**YOUR OBJECTIVE:**
Can you rewrite the training-shutdown thread between "Training does shutdown" and "the repository incorrectly..", inclusive, with "trajectories" replaced by "simulation runs"?

**TEXT PASSAGE:**
+--

Training does shutdown right after start

ErikSchulze1796 commented 2 years ago

Hey Fabian, I got a problem when I execute the python_job.sh in order to start a training: After I execute the script I can see the 12 trajectories are being generated in the JOB screen but they are closed right after start and the SLURM output files just say this here:

/var/tmp/slurmd_spool/job1711768/slurm_script: Zeile 13: ./Allrun.singularity: Keine Berechtigung

Do you know any fix for this? Maybe I set up the repository incorrectly..

greetings Erik

FabianGabriel commented 2 years ago

Hi Erik,

it looks like the Allrun.singularity file lacks the permission to be executed. That is something I have encountered too. You can change this with the "chmod" command. For that navigate to the base case in "DRL_py\env\base_case\agentRotatingWallVelocity" and change the permissions there. It will copy the permissions into each individual trajectory.

Greetings Fabian

ErikSchulze1796 commented 2 years ago

I suspected something like this. That did the trick for this error, although I encountered a new one ^^

cp: der Aufruf von stat für „./env/base_case/baseline_data/Re_100/processor0/4.71025“ ist nicht möglich: Datei oder Verzeichnis nicht gefunden

I checked the directory and the folder baseline_data is not there, so do I have to run some script first to create it or is there something hardcoded that I have to change first?

Edit: Just talked to Andre and he mentioned that you edited the starting time of the training to 4.5 sec or so. As I understood I have to generate the first few seconds of the uncontrolled trajectories in order to get the training started. Do I have to run the Allrun.singularity script in the ./env/base_case/agentRotatingWallVelocity/ ?

FabianGabriel commented 2 years ago

Yes, that is indeed correct. To accelarate the training process the trajectories start at a later time from a snapshot of the simulation. The needed data was missing here. Sadly it isn't quite as easy as just copying the base_case and letting it run. You would need to make a number of changes to the setup to prevent premature starting of the control actions etc. However, I can provide you with the necessary data with this link: baseline_data(400MB) Which is also now added to the Read_me file

ErikSchulze1796 commented 2 years ago

Okay I inserted the Re_100, Re_200 and Re_400 folders in to the correct directories but my simulations still shut down. The py.log looks like this:

waiting for traj_0 ...
waiting for traj_1 ...
waiting for traj_2 ...
waiting for traj_0 ...
waiting for traj_3 ...
waiting for traj_4 ...
waiting for traj_1 ...
waiting for traj_2 ...
waiting for traj_5 ...
waiting for traj_0 ...
waiting for traj_3 ...
waiting for traj_6 ...
waiting for traj_7 ...
waiting for traj_4 ...
waiting for traj_1 ...
waiting for traj_2 ...
waiting for traj_5 ...
waiting for traj_8 ...
waiting for traj_0 ...

+--

**COLLECTED MATERIAL:**
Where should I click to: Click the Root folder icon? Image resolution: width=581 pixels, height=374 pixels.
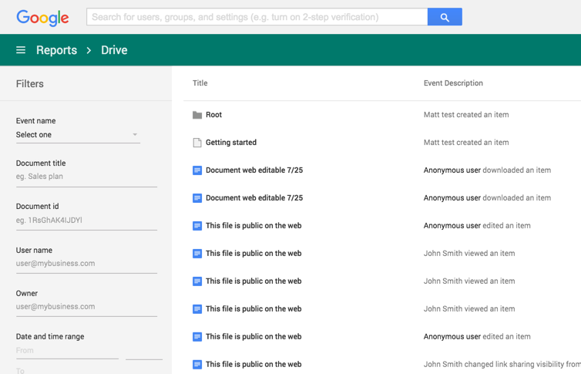(x=197, y=115)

+--

**EXERCISE RESPONSE:**
Training does shutdown right after start

ErikSchulze1796 commented 2 years ago

Hey Fabian, I got a problem when I execute the python_job.sh in order to start a training: After I execute the script I can see the 12 simulation runs are being generated in the JOB screen but they are closed right after start and the SLURM output files just say this here:

/var/tmp/slurmd_spool/job1711768/slurm_script: Zeile 13: ./Allrun.singularity: Keine Berechtigung

Do you know any fix for this? Maybe I set up the repository incorrectly..